TRAVAIL DEMANDÉ:
**A)** Selon le discours cité dans le passage présenté, pourquoi les artistes suédois sont-ils tous allés à Paris ? Expliquez-le en une à trois phrases.
**B)** Dans quelle ville a été prononcé le discours que rapporte le passage présenté ?

En post-scriptum : « Je relève, dans le Petit Messager [des arts et des artistes], ce passage émouvant d’un discours prononcé récemment, à Stockholm, dans une fête donnée par le grand poète Tor Hedberg au profit des artistes français : Depuis le jour où l’art suédois est né à la lumière, c’est dans l’art français que nous avons trouvé les fondations idéales sur lesquelles s’est élevé notre édifice national. C’est à Paris que nous sommes tous allés en pèlerinage pour y chercher le pardon de nos fautes et l’initiation à une vie nouvelle. Et non seulement nous, mais toutes les nations d’Europe, aujourd’hui dressées en armes les unes contre les autres, s’y sont rencontrées. Hier encore, sur les bords de la Seine, dans l’enthousiaste émulation de la jeunesse, elles y ont fait les mêmes rêves de réformes, dressé ensemble des autels aux dieux nouveaux de l’art, que la foule ne voulait pas connaître, vécu la même vie de travail joyeux, de fièvres juvéniles, cette vie intense qu’on, ne trouve que là ».

« Le dernier numéro de la Grande Revue contient un article de M. Storez, où l’auteur examine ce que seront l’architecture et l’art décoratif après la guerre, et où il expose des faits et des idées dignes d’appeler la réflexion et la discussion ».

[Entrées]
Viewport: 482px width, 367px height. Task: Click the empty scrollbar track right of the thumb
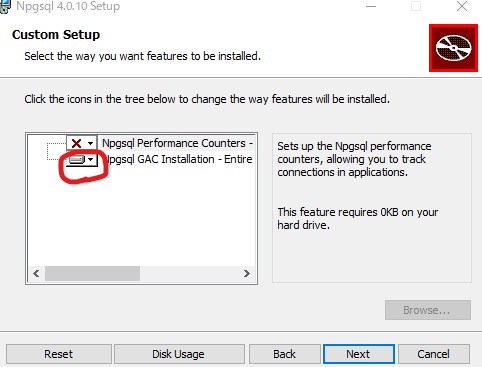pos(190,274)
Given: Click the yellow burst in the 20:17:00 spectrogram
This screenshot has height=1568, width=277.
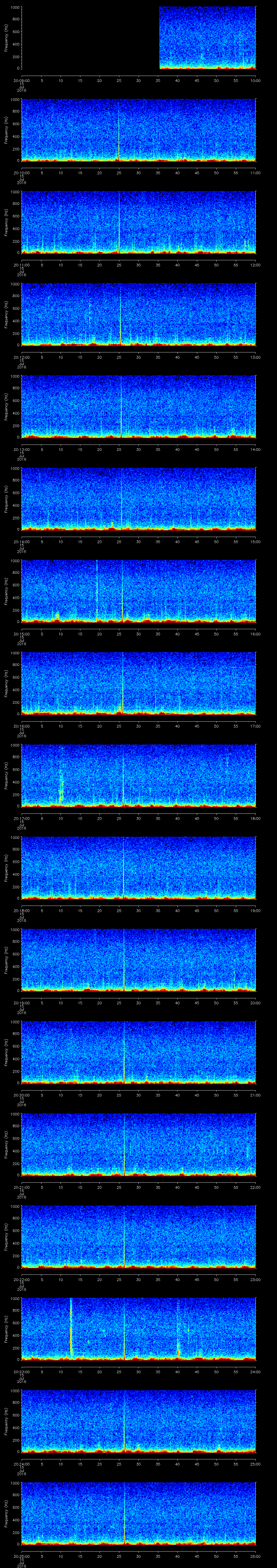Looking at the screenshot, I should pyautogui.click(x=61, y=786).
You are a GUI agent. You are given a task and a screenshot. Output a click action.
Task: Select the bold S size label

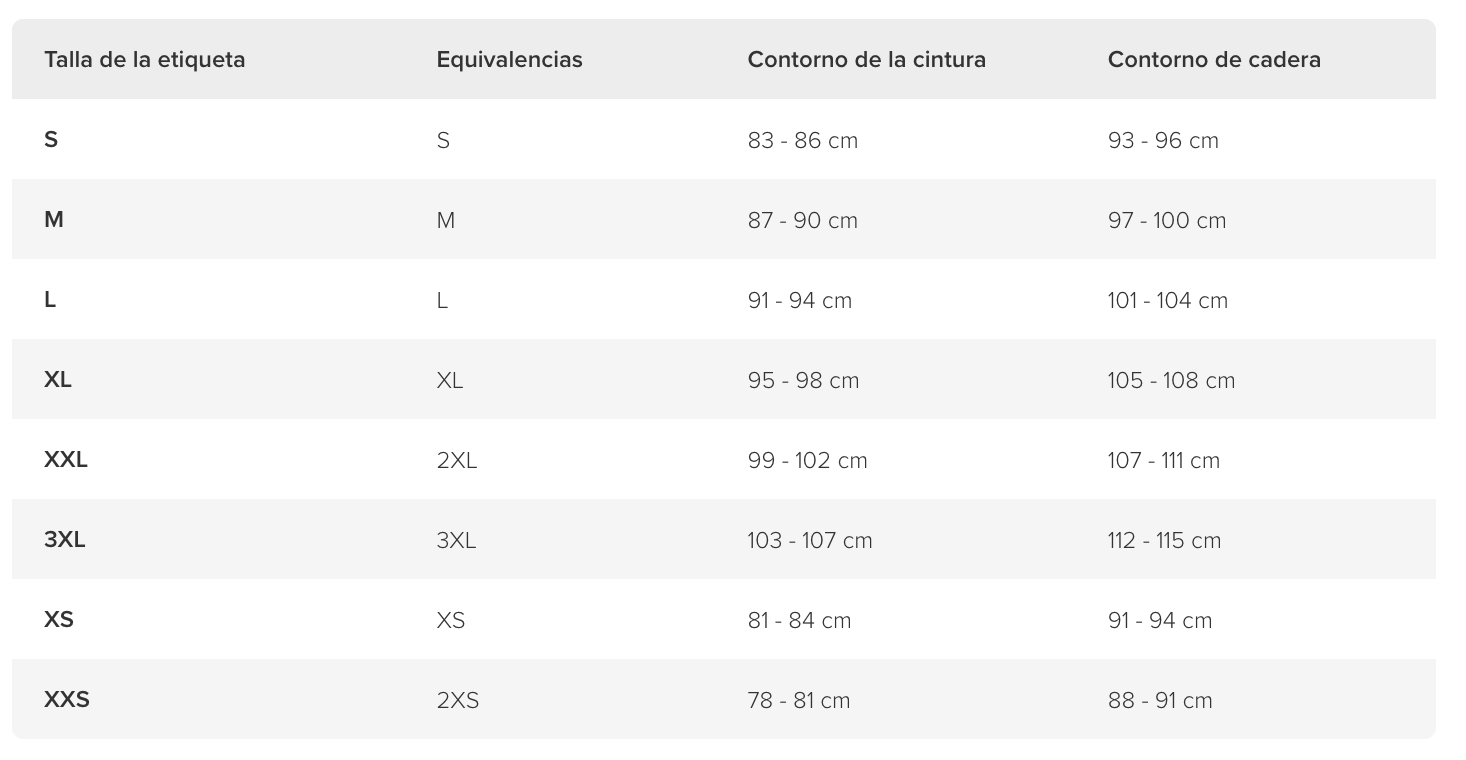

RÉPONSES PAR CONSIGNE:
**A)** D'après le discours, ils sont tous allés à Paris en pèlerinage. Ils y cherchaient le pardon de leurs fautes et l'initiation à une vie nouvelle.

**B)** À Stockholm.